BEGIN

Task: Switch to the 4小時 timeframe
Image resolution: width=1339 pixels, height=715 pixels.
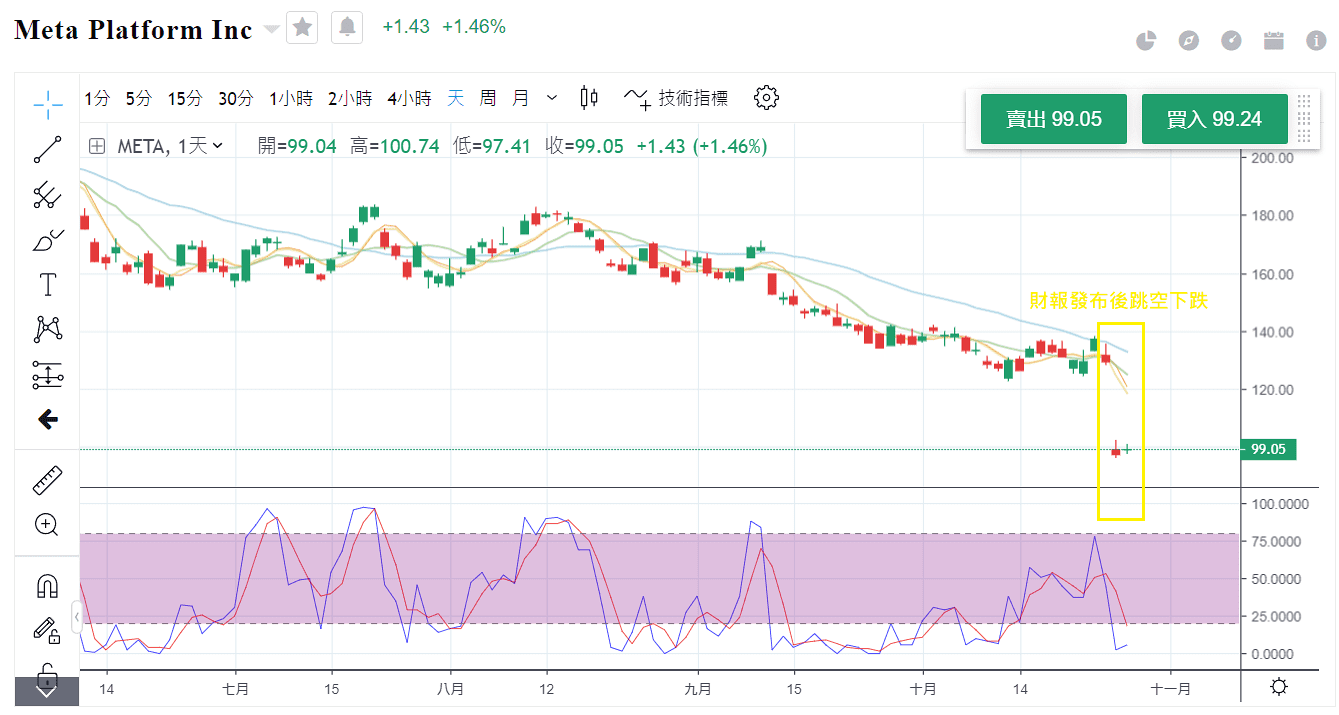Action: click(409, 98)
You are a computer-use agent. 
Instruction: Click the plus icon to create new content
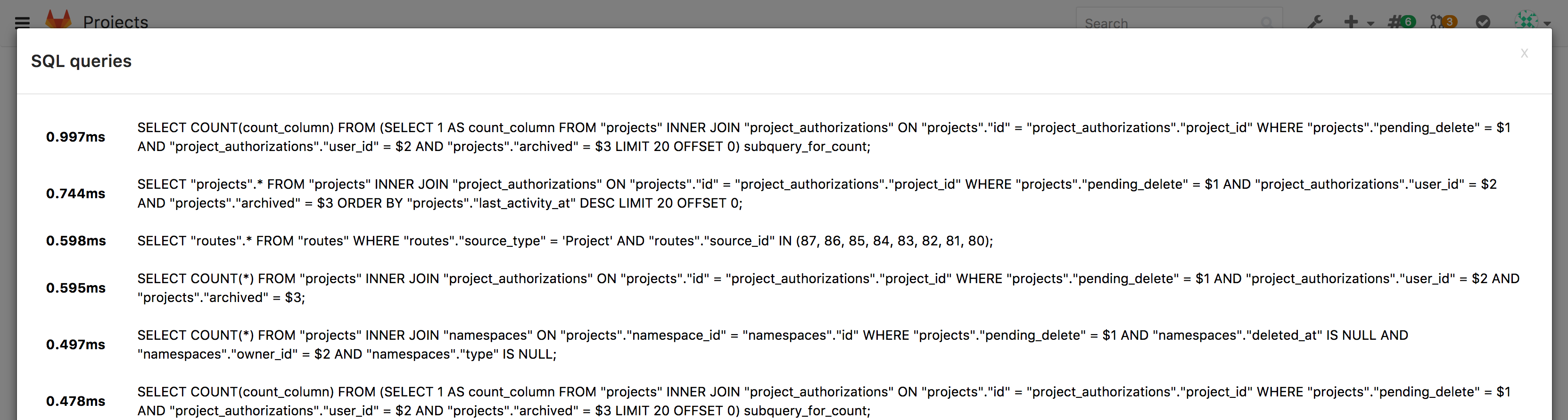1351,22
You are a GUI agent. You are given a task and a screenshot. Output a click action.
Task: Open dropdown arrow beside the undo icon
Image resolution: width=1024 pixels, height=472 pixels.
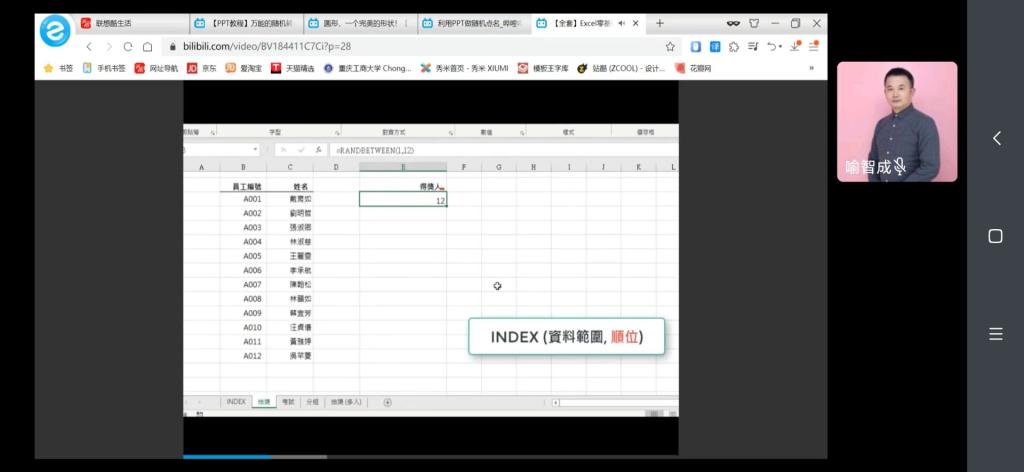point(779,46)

END
BEGIN

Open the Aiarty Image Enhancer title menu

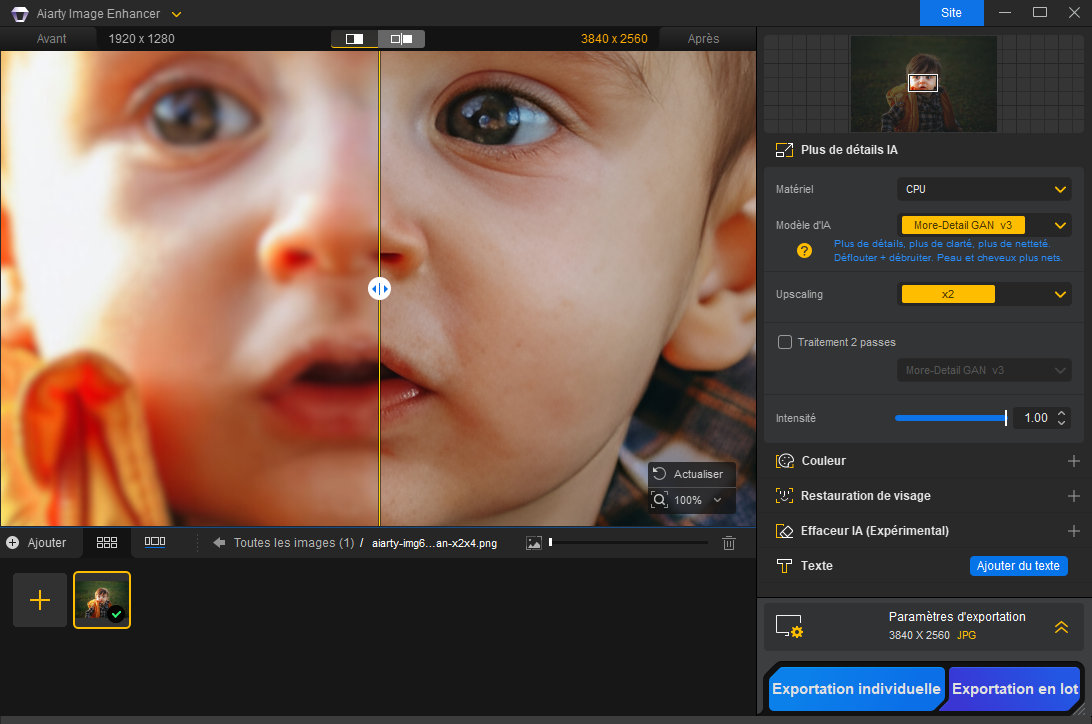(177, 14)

END
BEGIN

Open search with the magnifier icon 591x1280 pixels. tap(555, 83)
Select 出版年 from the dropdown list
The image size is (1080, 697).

END

## TASK OBJECTIVE:
Above are records; write out the lines from the one with "You are a computer-use agent." down to the one with "Task: Open dropdown", exactly, leaving the pictures out.

## SOLUTION:
You are a computer-use agent. 
Instruction: Click the plus icon to create new content
1351,22
You are a GUI agent. You are given a task and a screenshot. Output a click action.
Task: Open dropdown arrow beside the undo icon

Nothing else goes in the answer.